Contributing to Maud

This document explains how you can contribute to Maud.

Reporting bugs and making feature requests

If you find a bug in Maud or would like to request a new feature, consider adding to the issues list. Bugs should get the red bug label and features the turquoise enhancement label.

Contributing code changes

If you want to add a new feature or fix a bug yourself, the first step is to clone the code. If you have ssh access to the Maud github repository, you can clone it by running

git clone git@github.com:biosustain/Maud.git

Next, check out a new branch

git checkout -b descriptive_branch_name

When you are happy with your changes, commit them to your new branch and then push it to github

git commit -m "Short description of the changes I've made"
git push

Finally, use the online github interface to make a new pull request from your branch, complete with a longer description.

At least one approving review is required before a pull request can be merged.

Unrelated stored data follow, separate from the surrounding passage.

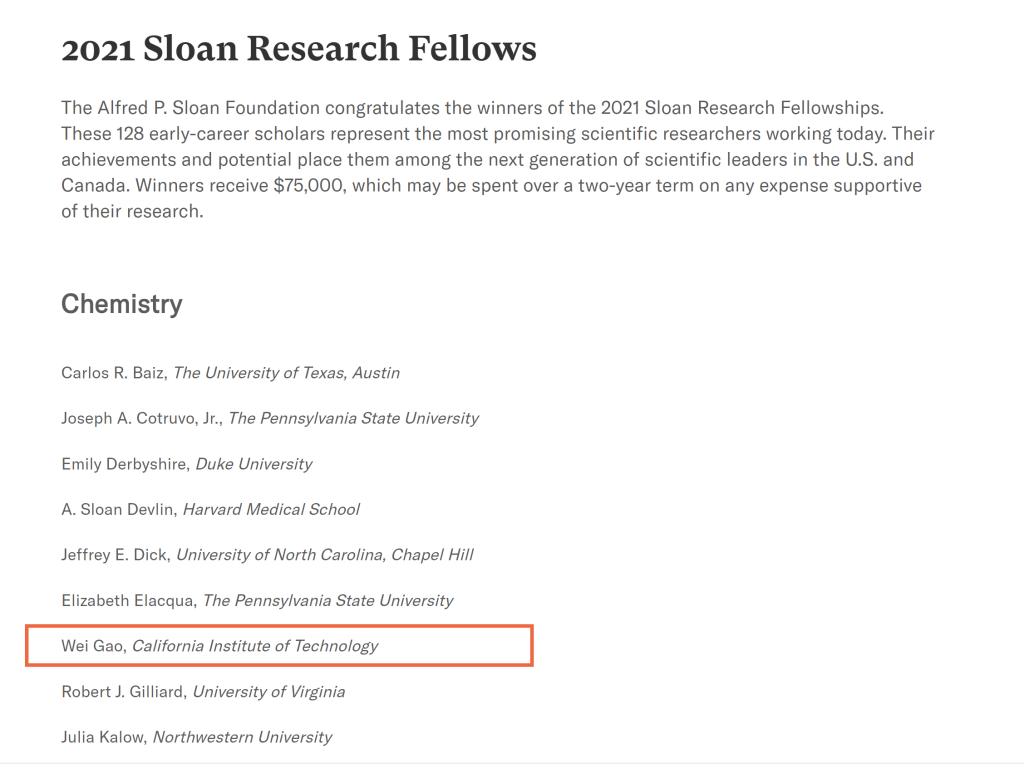The image size is (1024, 768).
Task: Click "California Institute of Technology" affiliation
Action: [x=255, y=646]
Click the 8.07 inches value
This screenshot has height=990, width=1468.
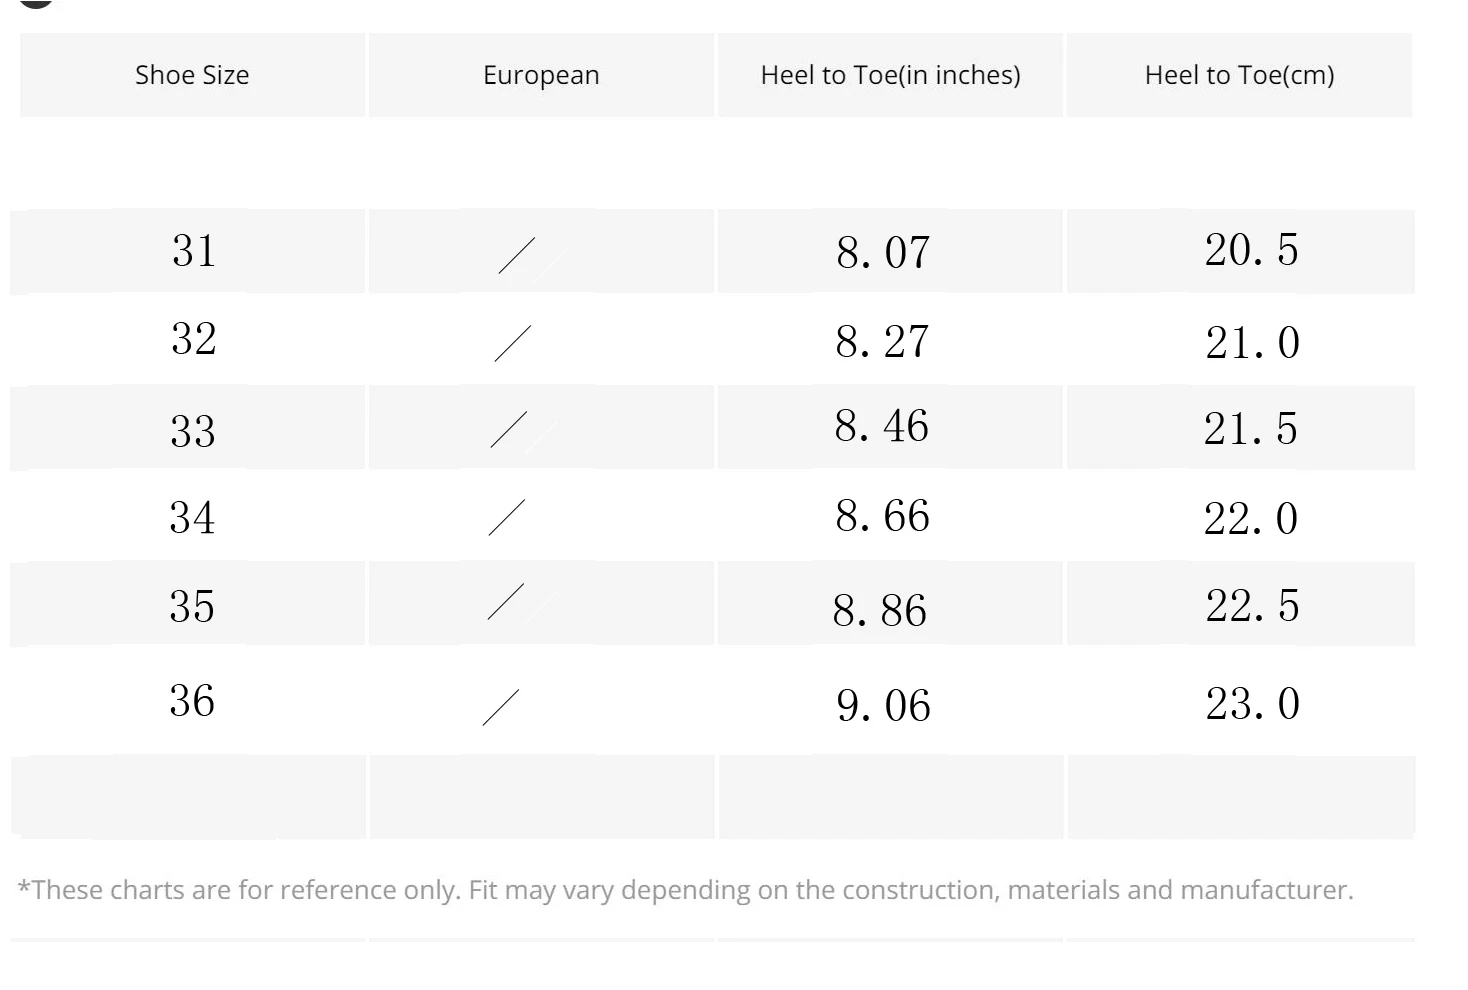(883, 252)
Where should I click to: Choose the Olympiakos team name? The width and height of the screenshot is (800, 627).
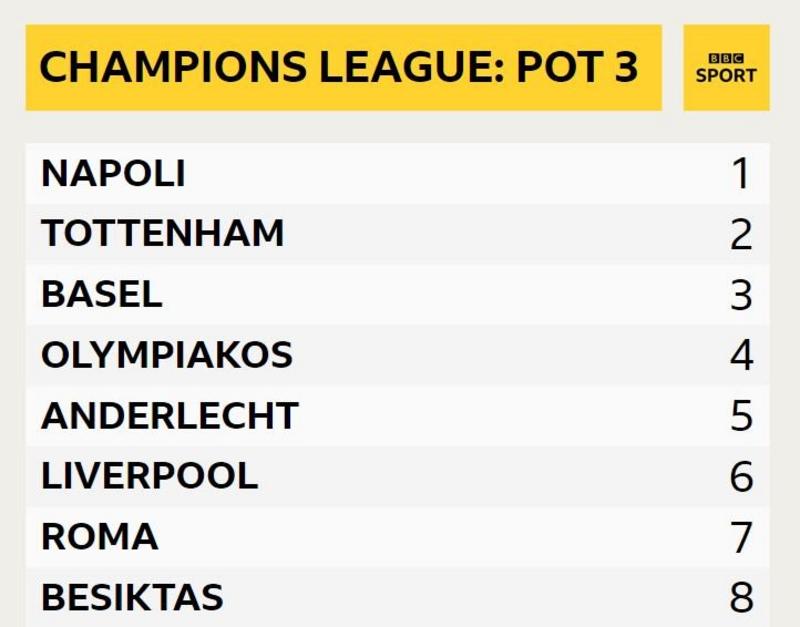167,354
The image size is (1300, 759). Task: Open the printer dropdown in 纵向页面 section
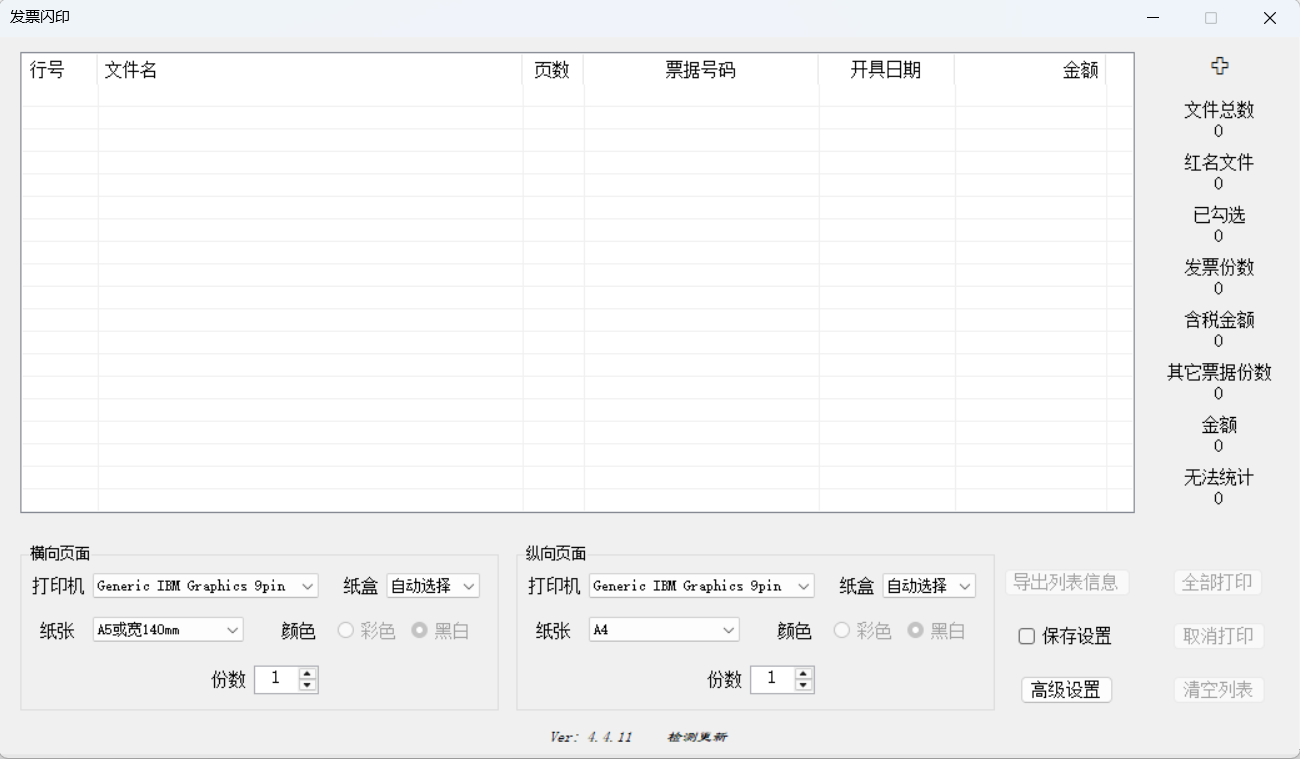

You can make your reviewers’ lives a lot easier by adding as much detailed commentary as possible, referring to existing issues where appropriate and keeping your pull requests small and logically distinct.

Running tests locally

You will need to have the following python packages installed in order to run Maud’s tests locally

Follow the links for installation instructions - they are mostly

pip install <package_name>

To run the tests locally, run the command

tox

To painlessly ensure that your code complies with black and isort’s guidelines, you can run this reformatting command:

make qa

Releasing versions

To release a new version of Maud, edit the field version in the file setup.cfg, then make a pull request with this change. The version name should start with a letter v, e.g. v0.2.1,

Once the changes are merged into the origin/master branch, add a tag with the new version number to your local master branch, for example like this:

git tag v0.2.1

Now push the new tag to github:

git push origin "v0.2.1"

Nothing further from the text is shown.